═══ Record list ═══

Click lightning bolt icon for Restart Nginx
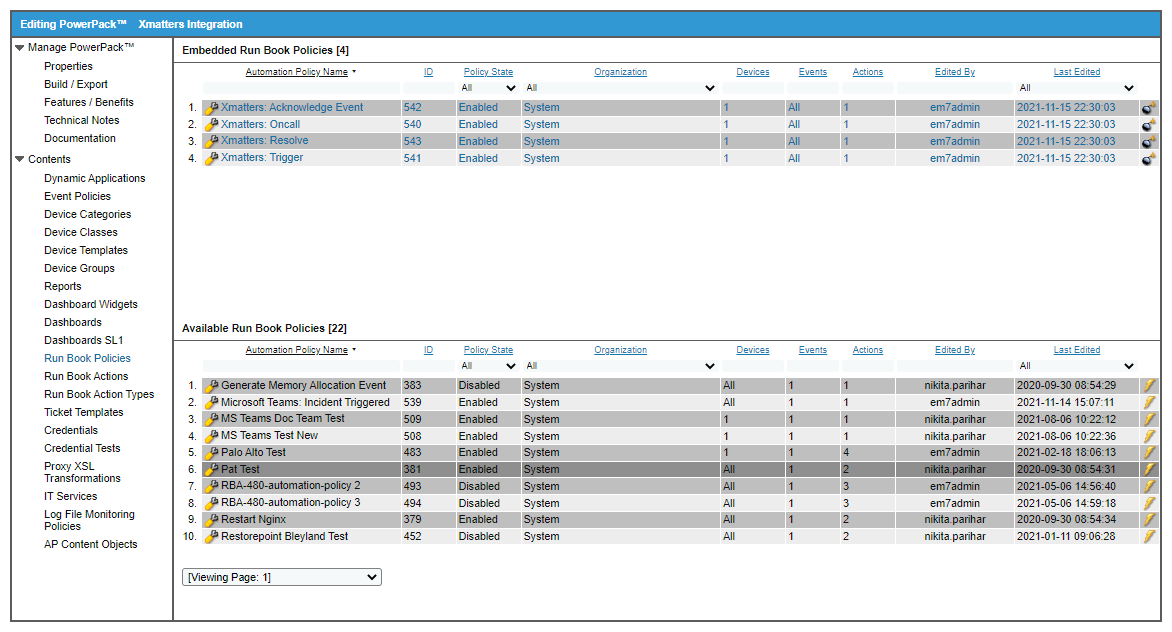Screen dimensions: 1172x632 [1150, 520]
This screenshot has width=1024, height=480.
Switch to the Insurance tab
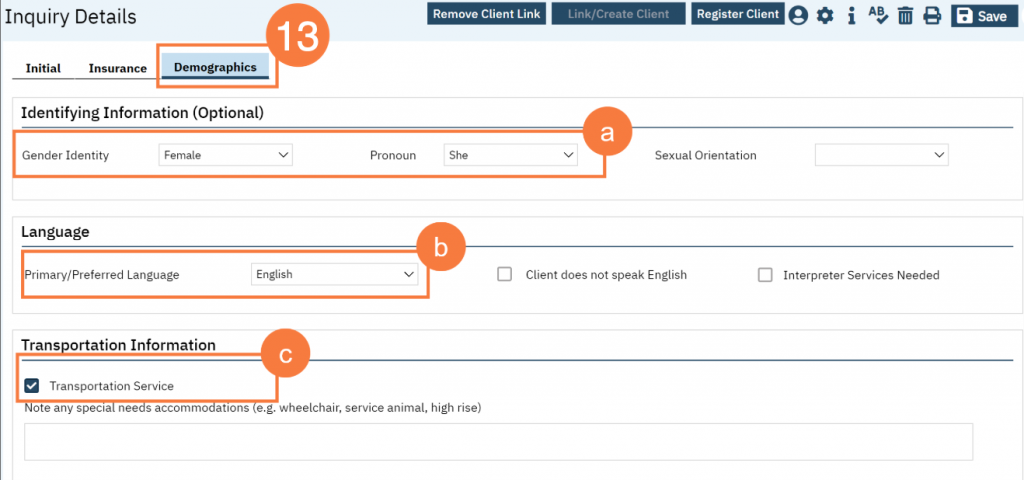[x=117, y=68]
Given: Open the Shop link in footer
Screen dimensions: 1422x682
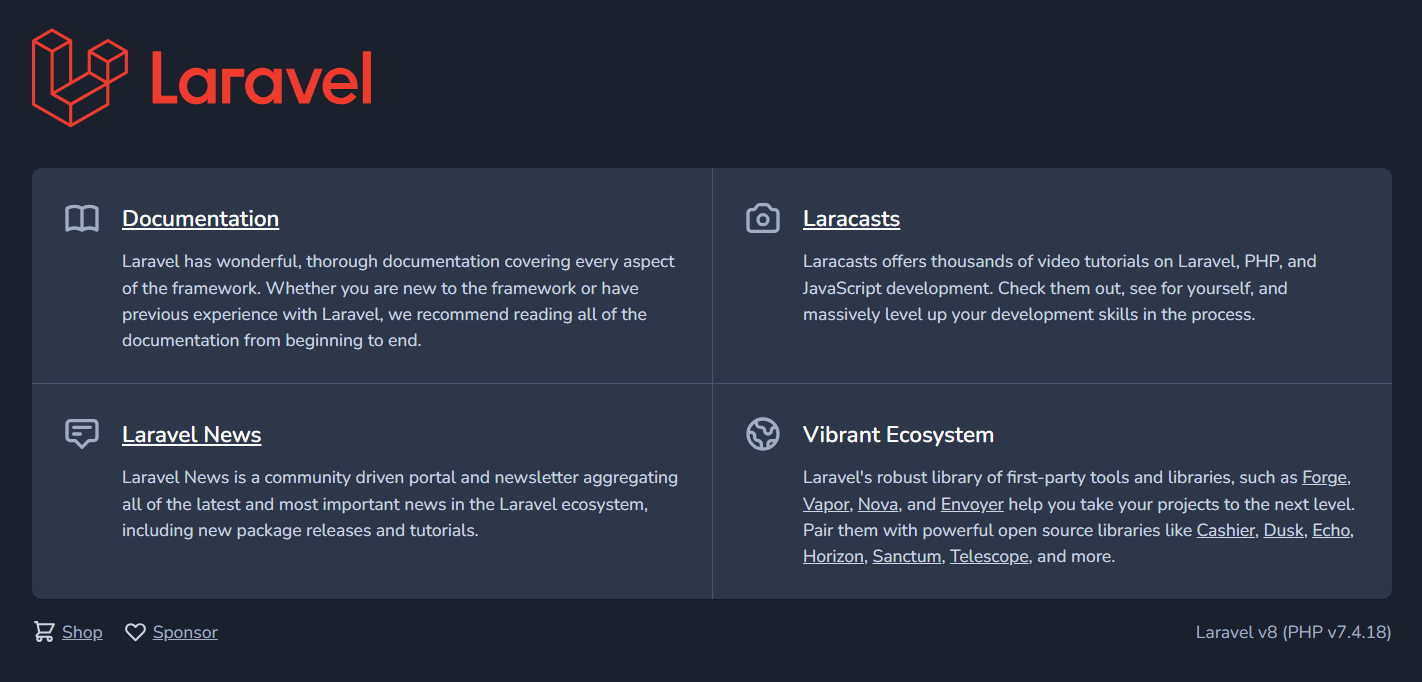Looking at the screenshot, I should tap(82, 632).
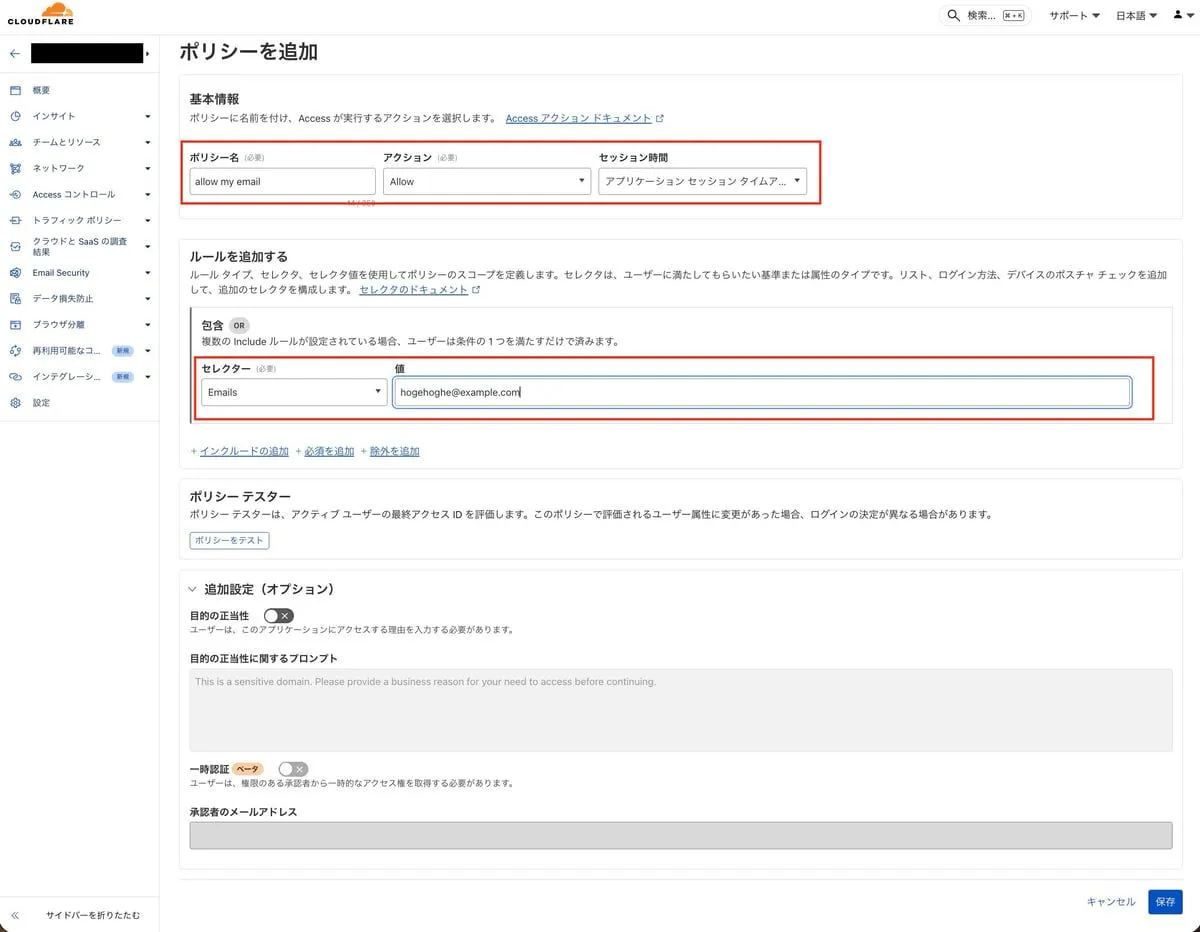Enable the 一時認証 toggle
This screenshot has height=932, width=1200.
point(293,769)
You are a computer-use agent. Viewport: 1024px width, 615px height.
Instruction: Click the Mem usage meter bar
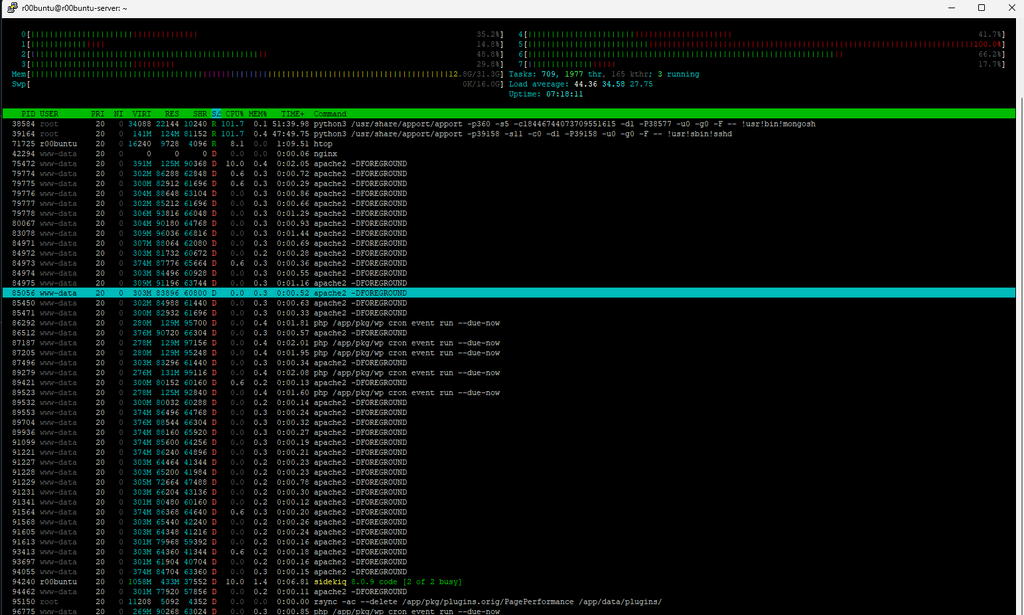(x=240, y=74)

═══

[Request]
Could you turn the records into a JSON list of strings with one string per line, starting at the line that contains "This screenshot has width=1024, height=480." and ending after the last line of the records? Skip blank lines and leave the pictures out of the answer.

[Solution to this task]
[
  "This screenshot has width=1024, height=480.",
  "Switch to the Insurance tab",
  "[x=117, y=68]",
  "Given: Open the Shop link in footer",
  "Screen dimensions: 1422x682",
  "Looking at the screenshot, I should tap(82, 632).",
  "Enable the 一時認証 toggle",
  "This screenshot has height=932, width=1200.",
  "point(293,769)",
  "You are a computer-use agent. Viewport: 1024px width, 615px height.",
  "Instruction: Click the Mem usage meter bar",
  "(x=240, y=74)"
]